Friday, January 11, 2013
The New Rules of Weddings.
photo by Annie Sturgis
This week is going to have a bit of a history lesson attached! Woo hoo! ( I really liked history in school) Today for the second new rule of weddings we are going to be talking about who pays?
Traditionally the brides parents pay for the wedding. Most likely this tradtion came from waayy back in the day when girl's fathers would pay a dowry. Now you may also think that those days are long gone. But in reality it is still common practice in the South East Asian part of our world.

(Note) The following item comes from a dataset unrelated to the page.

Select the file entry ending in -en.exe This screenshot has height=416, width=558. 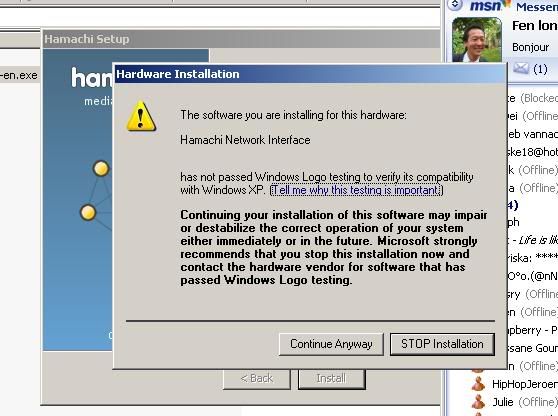tap(19, 75)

Now you may ask why would anyone pay the grooms family for their daughter to get married and well it was to prove that she was not just after his land and sheep! Although that may sound odd, these were also times when livestock was valuable and if your boyfriend had a lot of sheep well... your motives could be called into question. So now today, as you can see it is a practice that is still going on, although not with the same elements. Traditionally the girl's parents have paid for most things at the wedding.
Which brings us to... Rule #2: Who pays?
In the eternal words of Bob Dylan " these times they are a changin" and as people are getting married at an average age of 26 (for women), you are in a totally different stage of life, compared to years ago when girls were getting married at 16, 17, 19, 20. People are waiting longer to get married, and with that age going up you, well, are growing up! At 18 years old you don't have a real job or anyway to support yourselves after you get married so of course someone else needs to help you pay.
The answer to the question of who pays is no longer such an easy black and white answer. For most brides, at an average age of 26ish, they more than likely have a real job and probably even a place of their own. So, you don't really need your parents to support you financially in your endeavors, although it can be nice. Yes, some parents will want to pay for it all and that's okay. Others can't always help out all that much and that's okay. You just need to sit down with your fiance and talk about what you can and cannot afford on your own and decide if you want to ask for help or just plan the wedding you can afford on your own.